WHAT NEEDS TO BE DONE ->
Reproduce word for word the lines of the listing below, from the line with "Identify the location of column-header: Dvz." to the line with "coordinates (494, 164).", including both of those lines.

[EXTRACTED ENTRIES]

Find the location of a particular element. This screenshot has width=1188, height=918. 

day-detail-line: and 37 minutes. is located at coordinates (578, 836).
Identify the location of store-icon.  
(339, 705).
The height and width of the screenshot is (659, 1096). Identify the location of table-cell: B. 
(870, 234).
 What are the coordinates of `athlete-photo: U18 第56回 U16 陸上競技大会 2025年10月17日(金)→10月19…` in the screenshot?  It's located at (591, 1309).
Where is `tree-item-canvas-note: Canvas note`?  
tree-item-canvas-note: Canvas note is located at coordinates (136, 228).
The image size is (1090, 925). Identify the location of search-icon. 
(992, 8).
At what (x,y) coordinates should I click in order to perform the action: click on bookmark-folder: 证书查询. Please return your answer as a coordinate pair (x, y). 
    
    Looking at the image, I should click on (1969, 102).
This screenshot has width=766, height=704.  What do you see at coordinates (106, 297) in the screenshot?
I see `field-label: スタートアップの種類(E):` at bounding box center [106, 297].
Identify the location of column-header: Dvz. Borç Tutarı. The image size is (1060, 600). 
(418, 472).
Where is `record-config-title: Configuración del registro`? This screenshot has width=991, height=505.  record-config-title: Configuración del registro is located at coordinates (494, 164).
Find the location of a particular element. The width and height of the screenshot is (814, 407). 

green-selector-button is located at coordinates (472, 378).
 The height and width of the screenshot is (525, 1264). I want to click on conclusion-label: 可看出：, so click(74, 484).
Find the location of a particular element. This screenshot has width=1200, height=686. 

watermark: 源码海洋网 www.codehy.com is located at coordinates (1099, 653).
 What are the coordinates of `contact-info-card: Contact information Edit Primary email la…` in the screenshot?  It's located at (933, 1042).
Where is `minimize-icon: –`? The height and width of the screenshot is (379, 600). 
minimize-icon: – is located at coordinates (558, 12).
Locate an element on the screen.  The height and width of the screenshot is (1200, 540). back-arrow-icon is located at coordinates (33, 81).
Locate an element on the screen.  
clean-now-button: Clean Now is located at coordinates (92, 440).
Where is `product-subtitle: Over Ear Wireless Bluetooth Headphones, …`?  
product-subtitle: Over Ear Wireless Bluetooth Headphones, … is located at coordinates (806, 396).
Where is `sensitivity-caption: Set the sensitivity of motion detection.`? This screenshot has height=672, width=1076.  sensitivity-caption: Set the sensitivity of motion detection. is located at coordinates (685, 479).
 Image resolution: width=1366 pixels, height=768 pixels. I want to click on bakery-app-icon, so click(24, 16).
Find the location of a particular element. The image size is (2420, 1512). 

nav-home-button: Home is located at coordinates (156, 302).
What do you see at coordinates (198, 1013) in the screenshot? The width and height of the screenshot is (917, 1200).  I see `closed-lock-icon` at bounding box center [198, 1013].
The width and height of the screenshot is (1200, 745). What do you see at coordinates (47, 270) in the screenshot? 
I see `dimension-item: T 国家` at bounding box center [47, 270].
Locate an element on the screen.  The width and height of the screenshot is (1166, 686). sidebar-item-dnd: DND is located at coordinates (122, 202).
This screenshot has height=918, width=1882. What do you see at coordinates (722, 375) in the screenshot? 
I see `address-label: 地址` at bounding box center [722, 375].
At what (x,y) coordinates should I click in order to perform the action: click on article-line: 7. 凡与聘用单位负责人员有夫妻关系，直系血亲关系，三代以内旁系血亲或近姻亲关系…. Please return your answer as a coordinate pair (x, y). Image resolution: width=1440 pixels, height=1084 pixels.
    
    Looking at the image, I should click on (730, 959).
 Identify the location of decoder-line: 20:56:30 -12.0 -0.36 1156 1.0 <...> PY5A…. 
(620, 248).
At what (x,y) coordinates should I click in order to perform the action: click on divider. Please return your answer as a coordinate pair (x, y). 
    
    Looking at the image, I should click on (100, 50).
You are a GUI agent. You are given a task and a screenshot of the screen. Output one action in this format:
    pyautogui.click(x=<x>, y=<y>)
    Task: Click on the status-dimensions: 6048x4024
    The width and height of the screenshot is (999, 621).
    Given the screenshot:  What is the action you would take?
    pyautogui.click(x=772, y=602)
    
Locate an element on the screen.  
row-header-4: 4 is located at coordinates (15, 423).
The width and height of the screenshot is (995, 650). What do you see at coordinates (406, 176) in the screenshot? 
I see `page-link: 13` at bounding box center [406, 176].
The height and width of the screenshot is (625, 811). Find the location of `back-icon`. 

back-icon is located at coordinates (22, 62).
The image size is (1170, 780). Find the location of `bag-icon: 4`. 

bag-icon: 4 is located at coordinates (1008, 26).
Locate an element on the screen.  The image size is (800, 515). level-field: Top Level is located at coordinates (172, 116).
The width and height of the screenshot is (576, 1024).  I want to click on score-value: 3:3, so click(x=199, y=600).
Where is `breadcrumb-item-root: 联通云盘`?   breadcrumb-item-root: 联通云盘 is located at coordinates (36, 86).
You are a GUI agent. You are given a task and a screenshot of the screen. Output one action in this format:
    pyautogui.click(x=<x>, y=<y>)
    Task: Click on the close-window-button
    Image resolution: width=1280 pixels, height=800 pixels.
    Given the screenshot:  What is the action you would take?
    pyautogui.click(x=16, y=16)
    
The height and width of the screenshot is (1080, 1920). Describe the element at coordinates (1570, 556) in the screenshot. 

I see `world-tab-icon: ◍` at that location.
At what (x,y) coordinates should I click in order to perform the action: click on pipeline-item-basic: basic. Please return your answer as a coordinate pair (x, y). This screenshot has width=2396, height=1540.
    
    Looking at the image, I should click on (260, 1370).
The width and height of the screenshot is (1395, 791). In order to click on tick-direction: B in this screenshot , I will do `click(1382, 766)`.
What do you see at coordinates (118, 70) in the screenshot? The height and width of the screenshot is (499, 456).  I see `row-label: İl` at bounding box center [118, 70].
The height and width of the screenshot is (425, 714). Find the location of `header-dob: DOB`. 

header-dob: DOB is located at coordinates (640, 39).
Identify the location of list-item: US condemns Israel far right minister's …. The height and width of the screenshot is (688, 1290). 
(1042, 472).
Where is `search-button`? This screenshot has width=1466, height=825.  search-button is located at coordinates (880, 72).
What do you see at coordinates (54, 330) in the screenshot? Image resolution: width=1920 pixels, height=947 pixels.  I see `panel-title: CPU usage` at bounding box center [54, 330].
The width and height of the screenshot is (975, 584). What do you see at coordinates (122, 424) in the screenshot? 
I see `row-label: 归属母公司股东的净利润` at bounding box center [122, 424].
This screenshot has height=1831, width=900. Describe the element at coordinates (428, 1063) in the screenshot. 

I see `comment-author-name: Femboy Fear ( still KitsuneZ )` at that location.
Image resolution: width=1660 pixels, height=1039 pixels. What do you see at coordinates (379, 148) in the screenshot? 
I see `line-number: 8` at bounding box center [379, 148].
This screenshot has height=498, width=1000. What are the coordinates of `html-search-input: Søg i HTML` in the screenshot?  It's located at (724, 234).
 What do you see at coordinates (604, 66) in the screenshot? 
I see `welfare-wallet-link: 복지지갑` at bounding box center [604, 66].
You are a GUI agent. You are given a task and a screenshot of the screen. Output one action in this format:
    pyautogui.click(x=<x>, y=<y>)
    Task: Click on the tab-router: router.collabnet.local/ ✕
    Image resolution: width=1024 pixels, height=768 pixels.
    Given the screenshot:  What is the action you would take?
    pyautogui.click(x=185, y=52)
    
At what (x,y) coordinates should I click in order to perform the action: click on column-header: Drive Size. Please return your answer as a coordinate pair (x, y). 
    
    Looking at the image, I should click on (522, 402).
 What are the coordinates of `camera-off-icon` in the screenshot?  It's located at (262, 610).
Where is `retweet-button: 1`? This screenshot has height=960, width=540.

[/EXTRACTED ENTRIES]

RESULT FOR THIS EXERCISE ->
Identify the location of column-header: Dvz. Borç Tutarı. The image size is (1060, 600). 
(418, 472).
Where is `record-config-title: Configuración del registro`? This screenshot has width=991, height=505.  record-config-title: Configuración del registro is located at coordinates (494, 164).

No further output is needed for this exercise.